Tuberculosis Outbreak in Jacksonville: Worse in 20 Years CDC Reports
A report was sent to Florida health officials by Dr. Robert Luo of the U.S. Centers for Disease Control and Prevention, that a tuberculosis outbreak in Jacksonville was the worse seen in 20 years.
Governor Rick Scott had signed a Department of Health bill that required the closure of A.G. Holley State Hospital in Lantana, where tuberculosis cases have been treated for more than 60 years on April 5, just nine days before the CDC issued its warning about the tuberculosis outbreak.
In Dr. Robert Luo's report, he wrote that 3,000 people in the last two years have had contact with tuberculosis at Jacksonville's homeless shelters, an outpatient mental health clinic and in area jails. However, only 253 people had been located and screened for tuberculosis, and a third of them tested positive for tuberculosis exposure, Luo wrote.
The public didn't learn of the tuberculosis outbreak until June when a man with TB was spotted in a Jacksonville soup kitchen. Officials believed it was contained within the homeless population and it was unclear whether the outbreak had spread beyond areas where the homeless congregated in Jacksonville. That's why Duval County health officials decided not to inform the general population.
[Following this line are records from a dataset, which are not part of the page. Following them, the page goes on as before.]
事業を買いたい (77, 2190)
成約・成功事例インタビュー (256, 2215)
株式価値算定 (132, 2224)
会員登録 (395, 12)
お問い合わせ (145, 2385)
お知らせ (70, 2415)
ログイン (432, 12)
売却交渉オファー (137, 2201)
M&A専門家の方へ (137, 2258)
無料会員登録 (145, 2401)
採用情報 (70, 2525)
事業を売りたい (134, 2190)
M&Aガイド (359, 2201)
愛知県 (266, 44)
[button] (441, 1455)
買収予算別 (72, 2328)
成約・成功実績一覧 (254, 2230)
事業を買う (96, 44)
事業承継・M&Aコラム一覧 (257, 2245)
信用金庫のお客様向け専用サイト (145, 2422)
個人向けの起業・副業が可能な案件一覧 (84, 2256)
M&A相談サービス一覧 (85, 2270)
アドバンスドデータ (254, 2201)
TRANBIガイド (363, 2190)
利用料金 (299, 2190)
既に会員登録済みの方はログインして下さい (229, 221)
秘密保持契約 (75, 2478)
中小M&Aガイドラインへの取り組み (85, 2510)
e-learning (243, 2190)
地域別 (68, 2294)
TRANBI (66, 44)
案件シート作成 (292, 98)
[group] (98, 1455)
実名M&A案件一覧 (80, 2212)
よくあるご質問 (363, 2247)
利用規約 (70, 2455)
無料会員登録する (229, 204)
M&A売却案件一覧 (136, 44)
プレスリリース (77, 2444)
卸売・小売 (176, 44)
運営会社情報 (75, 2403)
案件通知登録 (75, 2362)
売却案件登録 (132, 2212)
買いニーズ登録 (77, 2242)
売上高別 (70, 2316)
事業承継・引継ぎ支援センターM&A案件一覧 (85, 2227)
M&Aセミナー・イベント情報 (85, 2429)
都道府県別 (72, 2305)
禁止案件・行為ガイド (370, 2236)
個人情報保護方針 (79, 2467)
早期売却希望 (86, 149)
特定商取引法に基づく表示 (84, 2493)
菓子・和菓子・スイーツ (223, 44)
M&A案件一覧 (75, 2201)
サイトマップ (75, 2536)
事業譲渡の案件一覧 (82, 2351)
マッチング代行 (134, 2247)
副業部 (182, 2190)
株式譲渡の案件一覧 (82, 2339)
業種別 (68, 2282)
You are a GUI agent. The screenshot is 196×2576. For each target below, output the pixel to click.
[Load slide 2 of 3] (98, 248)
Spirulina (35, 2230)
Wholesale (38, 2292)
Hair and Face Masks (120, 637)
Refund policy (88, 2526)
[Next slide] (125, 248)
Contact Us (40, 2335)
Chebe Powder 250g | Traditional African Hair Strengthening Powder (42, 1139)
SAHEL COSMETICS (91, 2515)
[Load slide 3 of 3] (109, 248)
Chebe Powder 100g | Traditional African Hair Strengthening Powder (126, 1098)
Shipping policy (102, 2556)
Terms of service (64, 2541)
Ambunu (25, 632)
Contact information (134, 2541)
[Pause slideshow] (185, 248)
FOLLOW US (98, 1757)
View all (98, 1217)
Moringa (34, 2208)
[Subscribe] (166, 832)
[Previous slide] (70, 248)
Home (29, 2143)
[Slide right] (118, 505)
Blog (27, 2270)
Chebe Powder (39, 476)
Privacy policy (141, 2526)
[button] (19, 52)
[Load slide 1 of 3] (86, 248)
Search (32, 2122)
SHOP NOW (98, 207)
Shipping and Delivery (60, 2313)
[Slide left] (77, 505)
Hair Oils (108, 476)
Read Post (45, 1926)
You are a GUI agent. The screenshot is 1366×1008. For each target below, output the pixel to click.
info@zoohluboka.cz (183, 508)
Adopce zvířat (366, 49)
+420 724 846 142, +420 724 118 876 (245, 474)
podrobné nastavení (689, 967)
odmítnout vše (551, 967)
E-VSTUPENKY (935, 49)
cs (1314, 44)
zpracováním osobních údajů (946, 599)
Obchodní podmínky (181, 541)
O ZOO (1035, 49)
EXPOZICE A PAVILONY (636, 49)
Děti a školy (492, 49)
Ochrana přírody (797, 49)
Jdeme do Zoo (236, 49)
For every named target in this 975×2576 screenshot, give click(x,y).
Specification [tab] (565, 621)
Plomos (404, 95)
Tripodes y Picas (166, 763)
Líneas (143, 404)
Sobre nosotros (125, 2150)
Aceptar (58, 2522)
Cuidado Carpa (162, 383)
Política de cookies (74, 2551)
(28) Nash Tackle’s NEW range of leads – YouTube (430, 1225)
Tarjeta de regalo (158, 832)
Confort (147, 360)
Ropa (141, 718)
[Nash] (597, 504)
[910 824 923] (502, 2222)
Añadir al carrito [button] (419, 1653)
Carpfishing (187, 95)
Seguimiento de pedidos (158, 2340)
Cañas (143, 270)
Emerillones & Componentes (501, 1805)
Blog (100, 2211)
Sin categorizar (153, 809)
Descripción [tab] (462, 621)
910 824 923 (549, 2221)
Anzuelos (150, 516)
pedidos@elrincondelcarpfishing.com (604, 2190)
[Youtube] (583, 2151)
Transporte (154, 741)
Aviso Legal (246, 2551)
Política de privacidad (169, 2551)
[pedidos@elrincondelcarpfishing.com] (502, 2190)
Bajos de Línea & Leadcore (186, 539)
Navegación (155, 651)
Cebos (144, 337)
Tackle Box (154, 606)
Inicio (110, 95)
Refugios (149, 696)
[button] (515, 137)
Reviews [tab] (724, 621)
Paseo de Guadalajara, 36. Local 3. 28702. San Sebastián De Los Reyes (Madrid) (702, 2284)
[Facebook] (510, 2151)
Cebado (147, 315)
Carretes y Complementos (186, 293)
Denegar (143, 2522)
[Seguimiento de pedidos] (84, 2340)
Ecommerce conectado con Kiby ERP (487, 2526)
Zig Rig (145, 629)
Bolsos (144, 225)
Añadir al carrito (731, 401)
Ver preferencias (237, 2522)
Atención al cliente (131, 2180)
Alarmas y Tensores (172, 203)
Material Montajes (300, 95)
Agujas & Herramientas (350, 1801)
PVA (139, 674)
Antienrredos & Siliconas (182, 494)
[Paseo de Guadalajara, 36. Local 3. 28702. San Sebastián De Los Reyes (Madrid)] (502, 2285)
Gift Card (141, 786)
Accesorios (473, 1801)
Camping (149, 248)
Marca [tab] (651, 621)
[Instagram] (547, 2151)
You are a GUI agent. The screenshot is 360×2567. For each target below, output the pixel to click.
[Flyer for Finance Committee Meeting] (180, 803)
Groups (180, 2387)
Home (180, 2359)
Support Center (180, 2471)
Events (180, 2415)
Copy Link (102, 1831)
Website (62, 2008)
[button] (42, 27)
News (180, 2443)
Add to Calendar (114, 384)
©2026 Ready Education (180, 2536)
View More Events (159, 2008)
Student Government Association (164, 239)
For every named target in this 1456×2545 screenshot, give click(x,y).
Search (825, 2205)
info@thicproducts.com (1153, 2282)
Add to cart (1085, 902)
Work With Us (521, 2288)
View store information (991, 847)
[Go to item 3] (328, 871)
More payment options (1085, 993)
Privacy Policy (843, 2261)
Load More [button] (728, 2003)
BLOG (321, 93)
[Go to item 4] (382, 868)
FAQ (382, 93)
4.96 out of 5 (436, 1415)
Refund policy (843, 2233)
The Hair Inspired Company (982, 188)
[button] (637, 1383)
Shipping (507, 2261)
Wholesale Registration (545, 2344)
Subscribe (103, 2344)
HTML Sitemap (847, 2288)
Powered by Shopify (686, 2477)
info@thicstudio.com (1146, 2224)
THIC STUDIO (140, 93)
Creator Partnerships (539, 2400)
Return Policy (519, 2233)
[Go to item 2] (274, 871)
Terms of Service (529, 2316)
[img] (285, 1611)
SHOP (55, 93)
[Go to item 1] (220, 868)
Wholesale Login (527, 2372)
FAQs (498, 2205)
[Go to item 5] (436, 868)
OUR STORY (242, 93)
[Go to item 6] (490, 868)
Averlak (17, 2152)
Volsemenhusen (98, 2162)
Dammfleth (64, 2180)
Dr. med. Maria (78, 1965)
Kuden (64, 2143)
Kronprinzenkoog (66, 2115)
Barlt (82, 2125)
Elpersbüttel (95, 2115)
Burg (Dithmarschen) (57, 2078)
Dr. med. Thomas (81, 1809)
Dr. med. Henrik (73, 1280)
"What you don't want is for anyone to have another reason why people should turn their backs on the homeless," said Charles Griggs, the public information officer for the Duval County Health Department.
According to the Post, the tuberculosis outbreak cover-up began in February, "when Duval County Health Department officials felt so overwhelmed by the sudden spike in tuberculosis that they asked the U.S. Centers for Disease Control and Prevention to become involved. Believing the outbreak affected only their underclass, the health officials made a conscious decision not to tell the public, repeating a decision they had made in 2008, when the same strain had appeared in an assisted living home for people with schizophrenia."
A decision to keep it under wraps was a bad decision because by April, it had spread to the general public. The tuberculosis outbreak in Jacksonville has caused 13 deaths and 99 illnesses, including six children, according to a report by The Palm Beach Post.
"The high number of deaths in this outbreak emphasizes the need for vigilant active case finding, improved education about TB, and ongoing screening at all sites with outbreak cases," Luo wrote in his report.
Worst Tuberculosis Outbreak in 20 years in Jacksonville
What is Tuberculosis?
Each year, more than 13,000 cases of tuberculosis are reported in the United States. Tuberculosis (TB) is a disease that is spread through the air from one person to another. There are two kinds of tests that are used to determine if a person has been infected with TB bacteria: the tuberculin skin test and TB blood tests.
General tuberculosis symptoms may include feeling weak or sick, weight loss, fever and/or night sweats. Symptoms of TB of the lungs may include cough that lasts for 3 weeks, chest pain and/or coughing up blood.
An estimated 10 to 15 million people in the U.S. who are infected with the TB germ with the potential to develop TB disease in the future. If a person gets a TB skin test and it comes back positive, they must take an antibiotic daily for as long as six months.